Schwäbische Zeitung (Biberach)
Dahinter steht der ganze Gott
„Und“, fragt der Professor den Theologiestudenten am Ende einer schlechten Prüfung, „können Sie denn wenigstens die Dreieinigkeit erklären?“– Da strahlt der Student und meint: „Na, das kann ich! Nun, die Dreieinigkeit kann man so erklären ...“– da unterbricht ihn der Professor: „Tut mir leid, Sie sind durchgefallen. Die Dreieinigkeit kann niemand erklären.“
Wie der Gott der Christen gleichzeitig Vater, Sohn und Heiliger Geist sein kann, ist schwer nachzuvollziehen und schwer zu verstehen. Aber diese Vorstellung von der Dreieinigkeit hilft mir, von Gott zu reden.
Ist das wirklich dieselbe Person? So frage ich mich manchmal, wenn ich Menschen in verschiedenen Situationen erlebe. Da gibt es die sonst zurückhaltende und eher spröde Notarin, die in der Theatergruppe plötzlich locker erscheint und aus sich herausgehen kann. Ich denke an den meist grimmig dreinblickenden Türsteher, dem bei kleinen Kindern das Herz aufgeht und der sanft und liebevoll wirkt.
Ist das wirklich derselbe Gott, so fragen sich Christinnen und Christen seit langer Zeit, wenn sie Gott auf ganz verschiedene Arten und Weisen erleben: Christinnen und Christen erleben Gott als den allmächtigen Schöpfer. Gott hat die Welt erschaffen und ist Herr über Himmel und Erde. Gott hat Macht und hält die ganze Welt in seiner Hand.

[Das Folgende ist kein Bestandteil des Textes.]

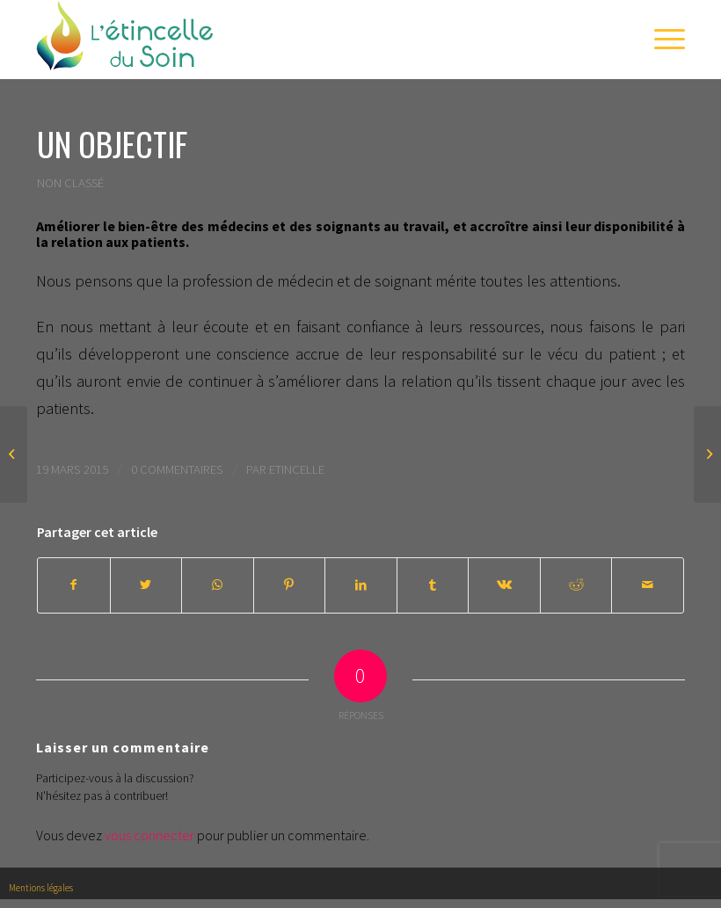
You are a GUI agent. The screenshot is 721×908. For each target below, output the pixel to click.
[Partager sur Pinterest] (289, 585)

Macht schafft Distanz, denn eine mächtige Person empfindet man oft als unnahbar und mitunter angsteinflößend. Ein ganz anderes Gesicht von Gott begegnet uns in Jesus Christus. Jesus begegnet uns auf Augenhöhe. Als kleines und verletzliches Kind kam er auf die Welt. Er war den Mächtigen ausgeliefert und ist am Kreuz gestorben. Christinnen und Christen vertrauen darauf, dass dieser Tod kein Scheitern war, sondern dass Jesus alles ausgeräumt hat, was uns von Gott trennt.
Ein Gott, der in einer menschlichen Person ist, kann nur an einem Ort gleichzeitig sein. Im Heiligen Geist erleben Christenmenschen jedoch auch, dass Gott ihnen immer und überall nahe ist. Gottes Geist begleitet uns in unserem Alltag. Gottes Geist macht den Menschen Mut und stiftet in ihnen den Glauben
Wie drei verschiedene Personen kommen mir diese drei Aspekte von Gott vor und doch ist es ein Gott. Verstehen kann man das kaum. Ganz grundsätzlich erklären wohl noch viel weniger. Aber es hilft mir, von Gott zu sprechen: So wie in der korrekten und spröden Notarin auch ein ausgelassener Mensch und hinter dem finster blickenden Türsteher auch ein kinderfreundliches Wesen steckt, so steckt hinter allen Erfahrungen der ganze und einzige Gott. Wann immer ich einen Aspekt von Gott erlebe, bin ich mir sicher, dass dahinter dennoch der ganze Gott steckt.
Ich wünsche Ihnen ein schönes Dreieinigkeitsfest.